Segundo o Ministério da Fazenda, a alteração considera que as instituições financeiras vencedoras do quinto leilão do Eco Invest Brasil terão responsabilidades maiores do que em uma operação de crédito convencional. Além de emprestarem os recursos, elas serão responsáveis por estruturar e operar os fundos.
Responsabilidades das instituições
- Coordenação de prestadores de serviços: assumir a organização e a gestão dos fornecedores envolvidos nos fundos.
- Definição e acompanhamento da governança (administração): estabelecer estruturas de governança e monitorar sua execução.
- Controles financeiros: implementar e manter controles sobre fluxos e uso dos recursos.
- Acompanhamento dos recursos durante o ciclo de investimento: monitorar o destino e o desempenho dos investimentos ao longo do tempo.
Como os fundos terão atuação de longo prazo, o CMN considerou necessário adequar a remuneração à complexidade dessas atividades. Exceto no caso da remuneração fixa de 1% ao ano, os percentuais definidos pelo CMN são tetos, não taxas obrigatórias. Dessa forma, a instituição financeira poderá receber menos de 3% ao ano, dependendo das condições de cada operação e dos contratos firmados.

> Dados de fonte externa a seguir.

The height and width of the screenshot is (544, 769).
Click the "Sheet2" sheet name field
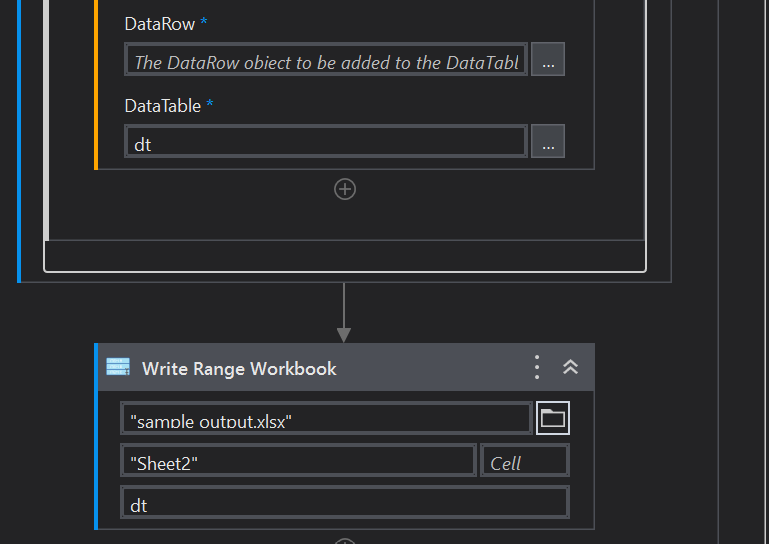pyautogui.click(x=298, y=462)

A mudança, informou o Ministério da Fazenda, busca dar mais flexibilidade para a estruturação dos fundos, mantendo um limite para o custo dos recursos. A expectativa é que a alteração contribua para ampliar a participação das instituições financeiras, estimular a concorrência e melhorar as estruturas de financiamento de projetos ligados à economia de baixo carbono.
Áreas previstas para financiamento
- Fertilizantes verdes: projetos voltados à produção e uso de insumos com menor impacto ambiental.
- Combustíveis verdes avançados: iniciativas de desenvolvimento e escala de biocombustíveis de nova geração.
- Automação e inteligência artificial na indústria: soluções que aumentem eficiência e reduzam emissões.
- Beneficiamento de minerais críticos: investimentos para processamento e agregação de valor em minerais estratégicos.
- Baterias e armazenamento de energia: projetos de desenvolvimento e escalonamento de tecnologias de armazenamento.
- Química verde: processos químicos com menor impacto ambiental.
- Biomateriais: desenvolvimento de materiais de base biológica substitutos de insumos fósseis.
- Reaproveitamento e circularidade de resíduos: iniciativas que promovam economia circular e gestão de resíduos.
O colegiado que aprovou a alteração é presidido pelo ministro da Fazenda, Dario Durigan, e é formado também pelo presidente do Banco Central, Gabriel Galípolo, e pelo ministro do Planejamento e Orçamento, Bruno Moretti.